• 課題の詳細
国家試験の勉強について書かれた文章から、「かの三苫先生が、「国家試験は」で始まり「まう現象がたまに起こります。」で終わる部分を、両端の語句も含めて一字一句変えずに書き出すこと。

• ページ抜粋
########################################

次に感じたのが、とにかく自分を管理する能力が重要だという事です。健康面、肉体面、精神面、学習面、これらにおいて、自分をいかにコントロールし律する事ができるのか、どれくらいオペレーターとして優秀か、という能力が問われた気がします。


健康面については単純で、体調管理、人ごみに行かない、予防接種をうける、などなど当たり前の事です。肉体面では、「体重が増えすぎて睡眠時無呼吸症候群になってしまい、熟眠感が得られなくなってしまった」という友人や「ストレスでやせすぎて明らかに体力が減った」という友人がいました。自身の体重管理も、ある意味自己管理ですし、健康管理と密接につながってきますのでそこはウマく管理しておきたい所だと思います。


精神面では、誰しもがストレスを抱えているなか、精神的ストレスによる弊害をいかに減らす事ができるか、という能力だと思います。ストレスの感じ方、メンタルの削られ具合は個人の性質ですから変えようがありませんが、その受け取ってしまったストレスをいかにウマく解消するか、というテクニック的な部分が必要になってくると感じました。とはいえ、時間がありませんから「ディズニーランドに行ってストレス発散」とはいきません。すこし時間があれば「飲みに行く」などがありますが、直前期は誰も飲みに来てくれません(笑)。という事で、例えば「食事は必ず誰かと話しながらする」「冬は湯船につかりながら、模試の解説を読む」など、日常で必要になってくる生活動作の中で、時間を使わずにいかにストレスを解消させるか、というテクニックが必要になります。ここで、これらのテクニックを持たず、例えば「食事内容」にストレスをぶつけると、体重管理(=健康管理)に支障をきたしかねません。全ての管理能力はバラバラではなくつながっていて、トータルでのセルフコントロールがうまくできるか、が重要なのだと思います。


学習面における管理能力は、端的に言うと「勉強のスケジュールをある程度たてられるか」という事です。夏までにメジャーを終わらせて、夏に小児産婦、秋からマイナーやりつつQB1周して、冬は過去問と模試の見直し、というざっくりとした計画から、自分の能力に合わせて1日どれくらいやればいいかを逆算してそれを淡々と実行する。何も難しい事は無く、たったこれだけなのですし、医学部のほとんどの人はこれについては(一部の才能だけでここまで来た人をのぞいて)問題なくクリアする(でないと入学できていない)ので、ここがおろそかになるとかなり手痛いです。


かの三苫先生が、「国家試験は賢い人が受かるんじゃないの、強い人が受かるの」と動画の中でおっしゃっていました。これは、「自分を管理し律する強さを持った人が受かる」という意味だったのでは、と僕は思っています。



間違って覚えない


後々ボディーブローのように効いてくるのがこれです。

勉強していると、どうしても自分だけでは理解できない、よくわからない部分が出てくるのは誰にでもあると思います。そういう「わからない知識」を、時間がないという理由で「とりあえず放置」する事が、試験が近づくにつれて多くなると感じました。そして悪い事に、うまく放置できていればいいのですが、「多分こう」みたいな曖昧な認識を真実だと思って記憶してしまい、結果的に間違った知識として脳に定着させてしまう現象がたまに起こります。

########################################

• 提供された記録

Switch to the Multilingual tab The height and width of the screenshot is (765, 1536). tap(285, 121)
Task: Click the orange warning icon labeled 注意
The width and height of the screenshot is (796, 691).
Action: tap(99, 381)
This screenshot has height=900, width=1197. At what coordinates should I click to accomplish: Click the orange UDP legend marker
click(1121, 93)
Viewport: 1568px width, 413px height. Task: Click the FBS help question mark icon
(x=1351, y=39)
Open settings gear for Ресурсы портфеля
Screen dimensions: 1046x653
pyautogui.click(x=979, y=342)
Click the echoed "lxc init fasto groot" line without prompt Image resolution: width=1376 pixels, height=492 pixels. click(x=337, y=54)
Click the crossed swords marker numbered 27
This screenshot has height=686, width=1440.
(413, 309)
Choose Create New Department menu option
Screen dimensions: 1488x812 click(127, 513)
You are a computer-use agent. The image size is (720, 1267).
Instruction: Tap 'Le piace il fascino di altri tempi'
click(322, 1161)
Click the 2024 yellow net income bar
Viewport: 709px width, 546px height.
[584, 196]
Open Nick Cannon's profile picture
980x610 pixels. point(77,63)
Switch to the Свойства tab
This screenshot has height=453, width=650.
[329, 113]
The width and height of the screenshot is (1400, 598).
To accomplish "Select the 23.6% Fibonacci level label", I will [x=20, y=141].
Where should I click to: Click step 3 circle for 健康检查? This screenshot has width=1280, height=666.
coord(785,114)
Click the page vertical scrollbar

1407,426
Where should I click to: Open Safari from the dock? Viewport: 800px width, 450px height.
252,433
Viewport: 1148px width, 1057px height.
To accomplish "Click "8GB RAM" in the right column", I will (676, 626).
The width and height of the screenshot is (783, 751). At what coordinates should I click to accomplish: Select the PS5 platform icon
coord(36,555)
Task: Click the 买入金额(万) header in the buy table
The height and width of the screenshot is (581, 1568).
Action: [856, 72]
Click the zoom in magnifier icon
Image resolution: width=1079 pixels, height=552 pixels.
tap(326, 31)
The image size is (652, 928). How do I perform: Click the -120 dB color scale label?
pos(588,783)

########################################

• 課題への回答
かの三苫先生が、「国家試験は賢い人が受かるんじゃないの、強い人が受かるの」と動画の中でおっしゃっていました。これは、「自分を管理し律する強さを持った人が受かる」という意味だったのでは、と僕は思っています。



間違って覚えない


後々ボディーブローのように効いてくるのがこれです。

勉強していると、どうしても自分だけでは理解できない、よくわからない部分が出てくるのは誰にでもあると思います。そういう「わからない知識」を、時間がないという理由で「とりあえず放置」する事が、試験が近づくにつれて多くなると感じました。そして悪い事に、うまく放置できていればいいのですが、「多分こう」みたいな曖昧な認識を真実だと思って記憶してしまい、結果的に間違った知識として脳に定着させてしまう現象がたまに起こります。